# Similar Regions examples



## Comments
Reported distance values are in a multi-dimentional space. They should only be used for relative region comparison and not be interpreted in any other way. In particular, no linearity of the underlying space should be assumed. For example, a pair of regions at double the distance compared to some other pair should not be interpreted as "twice less similar" in any meaningful way

Changing 'compare_to' argument of similar_to method will trigger rebuilding of the SimilarRegion object which can be expensive.
It is therefore better to complete all queries for given search region before changing it.

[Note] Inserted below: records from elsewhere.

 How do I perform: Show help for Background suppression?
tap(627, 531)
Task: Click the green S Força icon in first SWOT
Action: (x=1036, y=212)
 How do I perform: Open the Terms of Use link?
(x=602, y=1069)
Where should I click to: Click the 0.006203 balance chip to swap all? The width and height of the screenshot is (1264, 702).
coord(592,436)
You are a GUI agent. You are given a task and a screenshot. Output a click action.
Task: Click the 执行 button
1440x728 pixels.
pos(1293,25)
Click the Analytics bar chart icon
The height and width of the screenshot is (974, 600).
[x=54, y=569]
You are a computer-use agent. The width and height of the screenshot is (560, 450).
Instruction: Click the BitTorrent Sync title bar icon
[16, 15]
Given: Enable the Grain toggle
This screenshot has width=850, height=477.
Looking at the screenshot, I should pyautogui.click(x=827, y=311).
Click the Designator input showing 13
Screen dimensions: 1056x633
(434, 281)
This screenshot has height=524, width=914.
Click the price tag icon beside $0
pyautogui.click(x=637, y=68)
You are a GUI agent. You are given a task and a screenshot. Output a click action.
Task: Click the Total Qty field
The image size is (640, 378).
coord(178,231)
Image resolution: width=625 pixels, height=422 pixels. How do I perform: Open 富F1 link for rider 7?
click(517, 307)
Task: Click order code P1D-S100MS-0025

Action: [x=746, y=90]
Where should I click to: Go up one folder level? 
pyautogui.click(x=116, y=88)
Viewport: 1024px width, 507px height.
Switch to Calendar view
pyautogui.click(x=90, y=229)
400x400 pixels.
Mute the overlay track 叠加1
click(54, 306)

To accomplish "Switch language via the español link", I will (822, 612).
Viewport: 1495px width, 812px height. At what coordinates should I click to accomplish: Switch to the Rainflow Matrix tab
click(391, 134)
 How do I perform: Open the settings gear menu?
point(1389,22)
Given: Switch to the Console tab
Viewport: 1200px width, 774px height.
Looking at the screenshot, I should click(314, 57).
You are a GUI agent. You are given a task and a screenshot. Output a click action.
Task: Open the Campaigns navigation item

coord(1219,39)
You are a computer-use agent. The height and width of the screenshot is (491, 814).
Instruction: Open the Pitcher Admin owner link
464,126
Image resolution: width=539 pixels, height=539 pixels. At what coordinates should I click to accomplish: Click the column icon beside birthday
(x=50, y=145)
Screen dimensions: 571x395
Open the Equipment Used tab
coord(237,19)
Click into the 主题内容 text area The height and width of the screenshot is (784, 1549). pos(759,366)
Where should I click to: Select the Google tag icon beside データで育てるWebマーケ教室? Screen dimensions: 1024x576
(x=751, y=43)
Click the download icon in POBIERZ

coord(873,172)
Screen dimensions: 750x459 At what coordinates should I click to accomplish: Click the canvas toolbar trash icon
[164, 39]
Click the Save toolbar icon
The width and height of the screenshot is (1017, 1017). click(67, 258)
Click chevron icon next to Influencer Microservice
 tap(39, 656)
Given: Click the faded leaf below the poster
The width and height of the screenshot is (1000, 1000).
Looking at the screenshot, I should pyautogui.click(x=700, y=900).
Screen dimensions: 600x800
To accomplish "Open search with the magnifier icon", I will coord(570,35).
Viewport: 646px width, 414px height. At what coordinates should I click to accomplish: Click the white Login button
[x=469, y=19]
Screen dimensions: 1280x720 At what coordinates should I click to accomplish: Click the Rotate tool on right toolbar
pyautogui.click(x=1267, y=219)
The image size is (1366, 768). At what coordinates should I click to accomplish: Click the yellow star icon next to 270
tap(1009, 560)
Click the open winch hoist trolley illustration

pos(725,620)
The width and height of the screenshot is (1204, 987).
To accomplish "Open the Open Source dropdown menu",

If seed region is outside search region (see Ex.2,3), most recent data for the seed region will always be downloaded from Gro database even if the seed region is part of local cache. If this most recent data is different from the cache, it can lead to some differences for such runs compared to those using only cached info (for example when using local cache and searching over the entire world)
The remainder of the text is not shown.